WHAT NEEDS TO BE DONE: Extract the entries word for word, starting at the first line and ending at the line containing "click(67, 14)", with both ends included. Leave the pictures out of your copy.

DATA PROVIDED:
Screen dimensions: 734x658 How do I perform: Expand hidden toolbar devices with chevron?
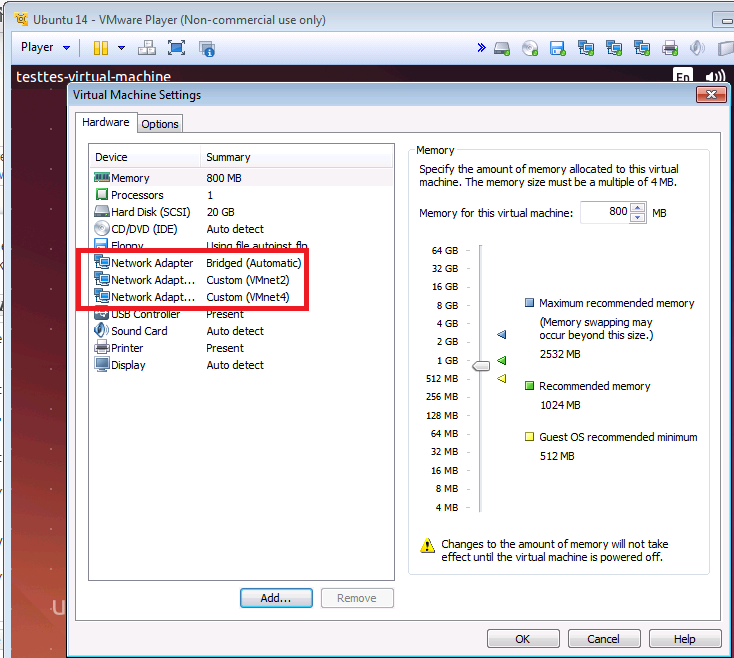pyautogui.click(x=481, y=47)
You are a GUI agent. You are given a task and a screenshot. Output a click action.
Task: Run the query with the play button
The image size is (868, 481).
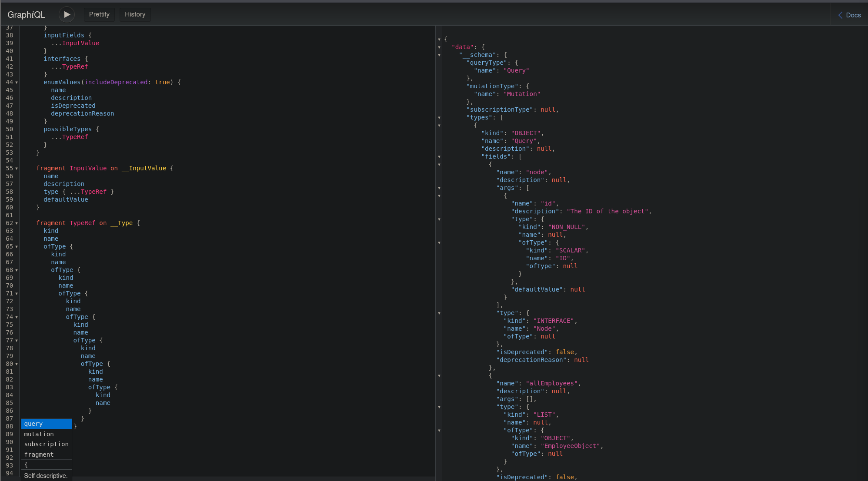click(67, 14)
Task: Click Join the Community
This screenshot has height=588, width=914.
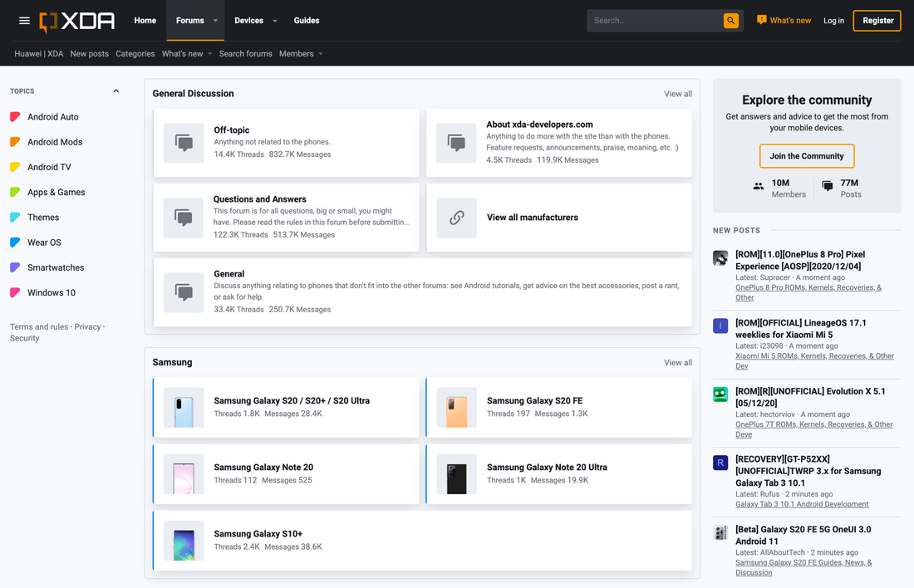Action: click(x=806, y=155)
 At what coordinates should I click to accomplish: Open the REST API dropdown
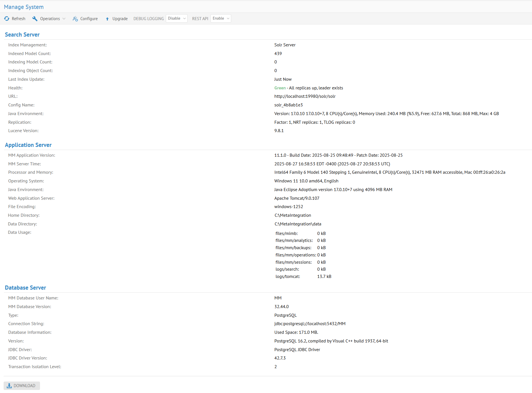point(221,18)
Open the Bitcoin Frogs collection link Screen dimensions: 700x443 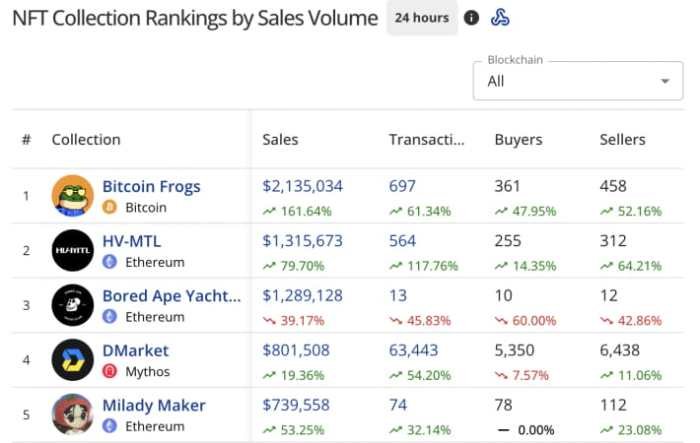point(151,186)
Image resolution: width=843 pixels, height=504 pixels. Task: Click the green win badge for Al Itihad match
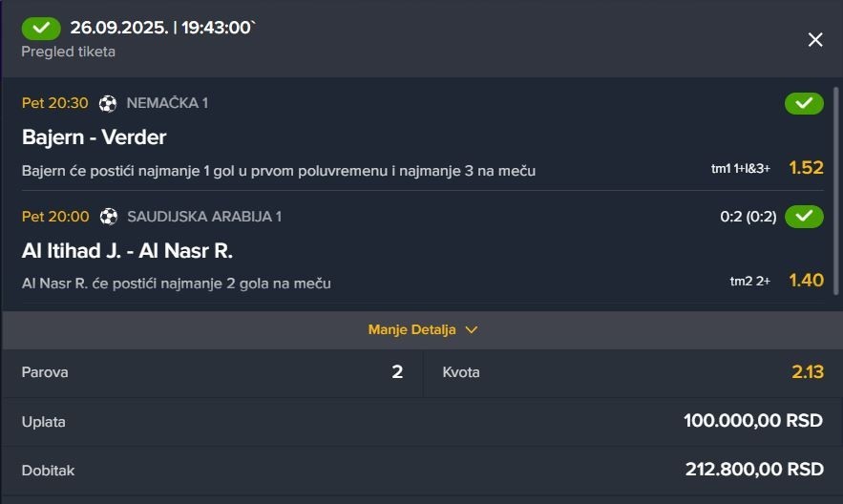pos(804,217)
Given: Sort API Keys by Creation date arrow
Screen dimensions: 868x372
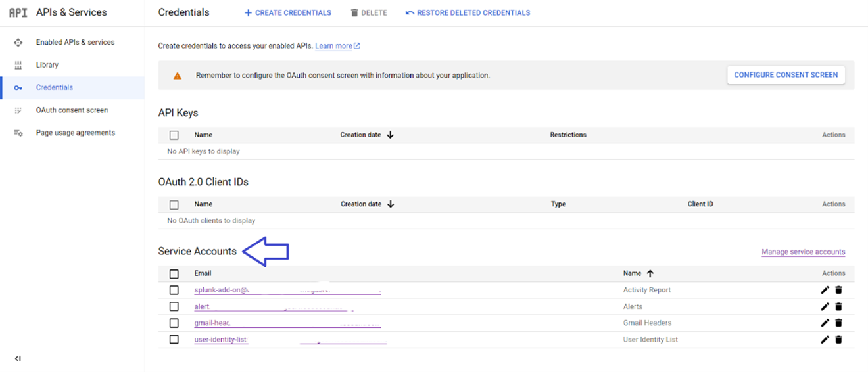Looking at the screenshot, I should (390, 135).
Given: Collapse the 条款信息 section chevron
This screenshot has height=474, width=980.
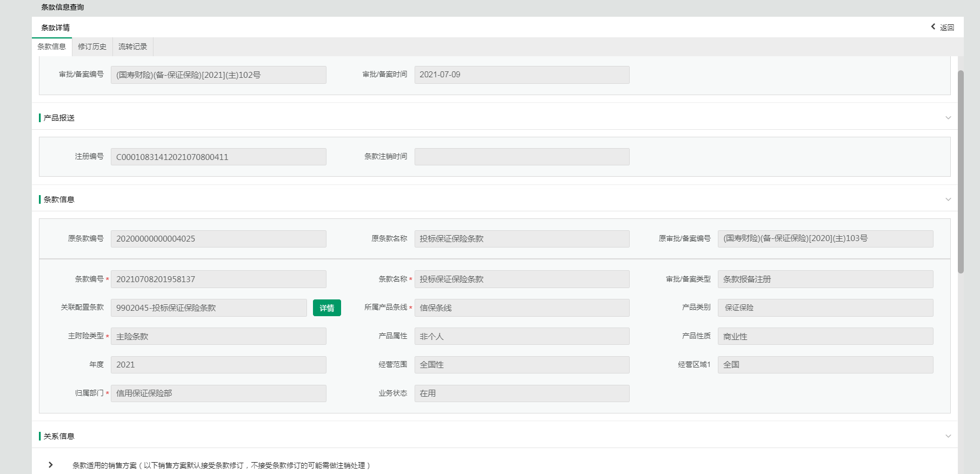Looking at the screenshot, I should [x=948, y=199].
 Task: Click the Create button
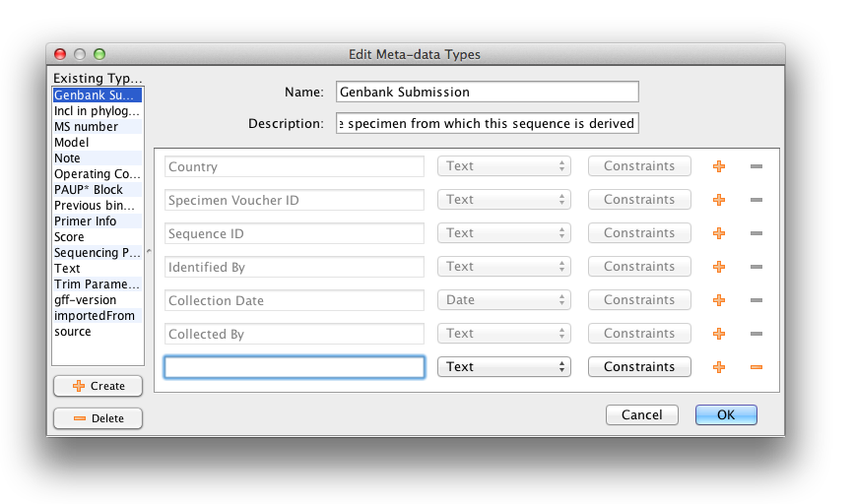98,386
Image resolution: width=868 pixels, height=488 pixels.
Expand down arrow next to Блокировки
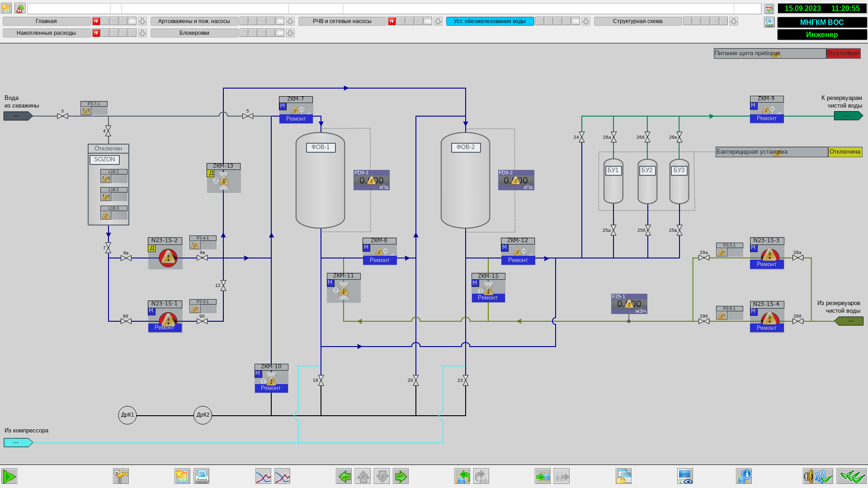[x=290, y=33]
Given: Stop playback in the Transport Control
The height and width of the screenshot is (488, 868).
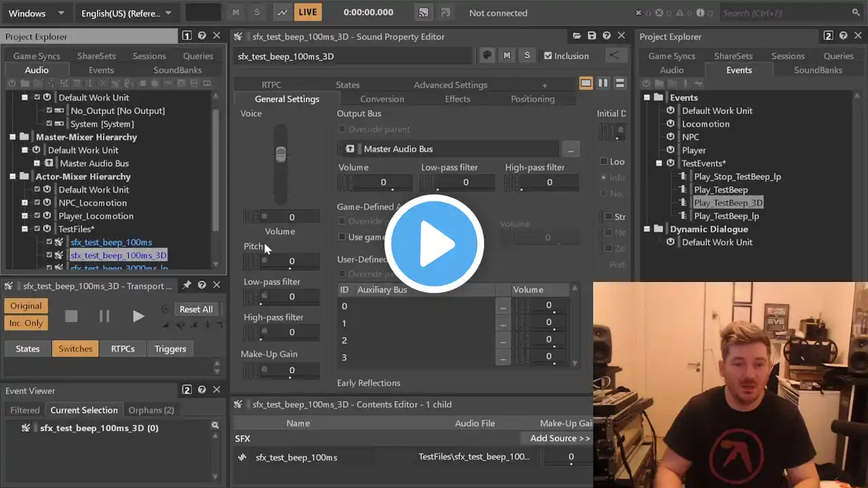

SOLVED EXERCISE:
Screen dimensions: 734x658 How do I perform: Expand hidden toolbar devices with chevron?
pyautogui.click(x=481, y=47)
You are a GUI agent. You are given a task and a screenshot. Output a click action.
Task: Run the query with the play button
The image size is (868, 481).
click(67, 14)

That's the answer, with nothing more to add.